Optimal performance comes when a person’s motivational focus fits the needs of the job they perform. But organizational culture that fits in, or at least, does not impede motivational fit, can influence optimal performance in a positive manner.

You want creativity and innovation?

If your guess was promotion focus people fit best in this work, you are wrong. You will need people with both types on your innovation teams. Just be sure you put right people in charge at the right stages.

Promotional types are great at brainstorming and coming up with lots of brilliant and whacky ideas. They view goals in terms of gains. They are adventurous. They are risk takers, willing to take chances. They do not self-censor themselves in their thinking like prevention folks do. They don’t shoot down possibilities in the early stages of idea generation. All of this translates to a more exploratory style in information processing, something you need for creativity.

Experimentation comes easy to them since they are not too worried about perfection or even feasibility of ideas. They like coming up with lots of ideas, because “who knows what will turn into a winner!”

“Enthusiastic idea support is another hallmark of being promotion-focused,” the authors say, adding that “It’s like having a built-in cheerleader.”

Whatever you do, do not make the mistake of putting a prevention focused person in charge of idea generation. They are not the best fit for this job because by nature they seek flawless, foolproof ideas; and newly hatched ideas are too fragile and vulnerable for their scrutiny. The excessive structured thinking that prevention motivation folks are prone to will result in hampering the creative process.

Prevention motivational types are great at idea evaluation

At the idea evaluation level, you need prevention focused people to weigh the pros and cons carefully. You want them to select the ideas that are the most practical and workable and relevant for your needs. They will analyze each idea to death. But as they take pride in flawless and methodical work, you will not find half-cooked ideas in the final mix. What you will get are ideas that have been thoroughly vetted and evaluated for their consumer appeal, practicality and usefulness.

Product development and launch requires a balanced motivational focus

At the product development stage, it pays to have both types on your team.

Your execution plan needs to take into consideration both marketing needs as well as quality, engineering and customer service elements. Your promotion focused people would be more likely to add new and fancy features, shapes and colors to your new products. Your prevention motivated group members will ensure the products are of the right size, shape and quality. They’ll ensure that the products will actually work and take great pains to make them perfect.

But expect them to take their time over it, checking and rechecking just one more time. This can—and frequently does—delay launches and play havoc on your time to market schedules.

Then again, putting a prevention focused person in charge of the launch timeline may solve the problem, because they’d work hard at not missing the deadlines. If you make up the right team, fitting in promotion and prevention folks into the right slots, your new product introductions will go smoothly.

You want attention to detail?

Go with an employee with a prevention focus. There are lots of lawyers, accountants, auditors, quality control people and editors who have a prevention focus. They cross the t’ and dot the i’s and generally deliver carefully checked flawless work. They take pride in delivering perfect work products and abhor errors and making mistakes. As a result of this approach, they will keep you out of legal trouble. They will balance your accounts and write your checks making them error free. They will execute perfectly written code as opposed to messy chaotic ones.

○ ○ ○ ○

▶ _Aim A_
Translate this sentence from the passage on motivational focus into Spanish: "Promotional types are great at brainstorming and coming up with lots of brilliant and whacky ideas."

▶ _Records shown_
○ ○ ○ ○

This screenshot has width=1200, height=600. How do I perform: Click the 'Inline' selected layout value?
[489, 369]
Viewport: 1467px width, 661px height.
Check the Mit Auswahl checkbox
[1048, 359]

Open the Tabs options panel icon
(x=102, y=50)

○ ○ ○ ○

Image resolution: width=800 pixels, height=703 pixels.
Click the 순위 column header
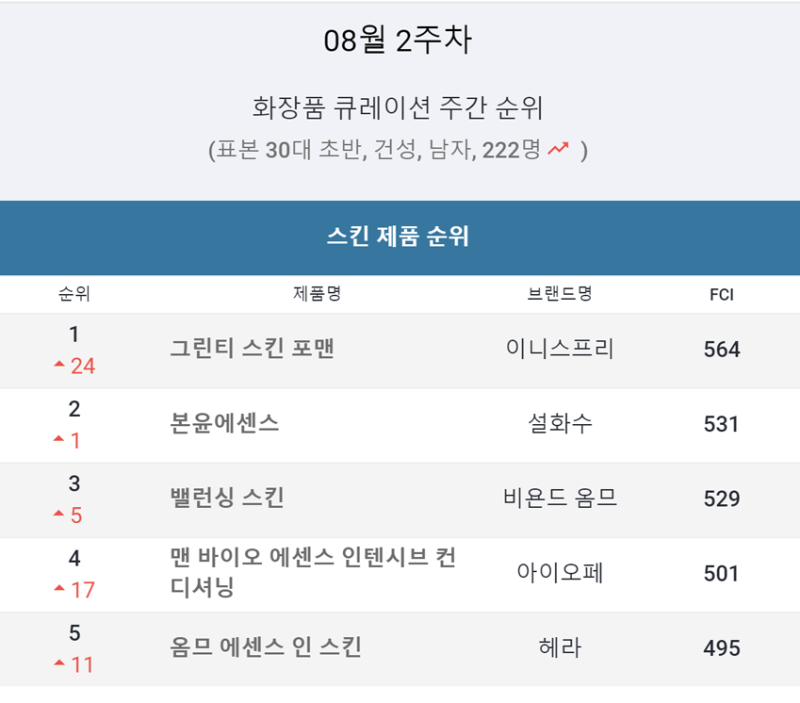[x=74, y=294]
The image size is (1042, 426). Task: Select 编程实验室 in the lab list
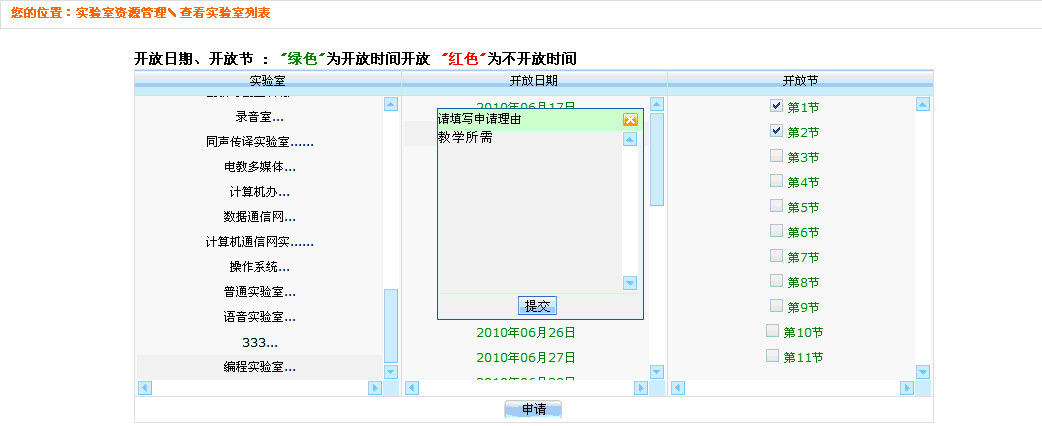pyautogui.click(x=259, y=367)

○ ○ ○ ○

▶ _Aim B_
In the listing, edit the lines beginning at the one that has "Image resolution: width=800" and stopping after the one that has "pyautogui.click(x=259, y=367)": change "column header" to "column title" and keep everything else the same. Leave out the pictures.

▶ _Problem solution A_
Los tipos orientados a la promoción son excelentes para la lluvia de ideas y para proponer muchísimas ideas brillantes y extravagantes.

▶ _Problem solution B_
Image resolution: width=800 pixels, height=703 pixels.
Click the 순위 column title
[x=74, y=294]
The image size is (1042, 426). Task: Select 编程实验室 in the lab list
pyautogui.click(x=259, y=367)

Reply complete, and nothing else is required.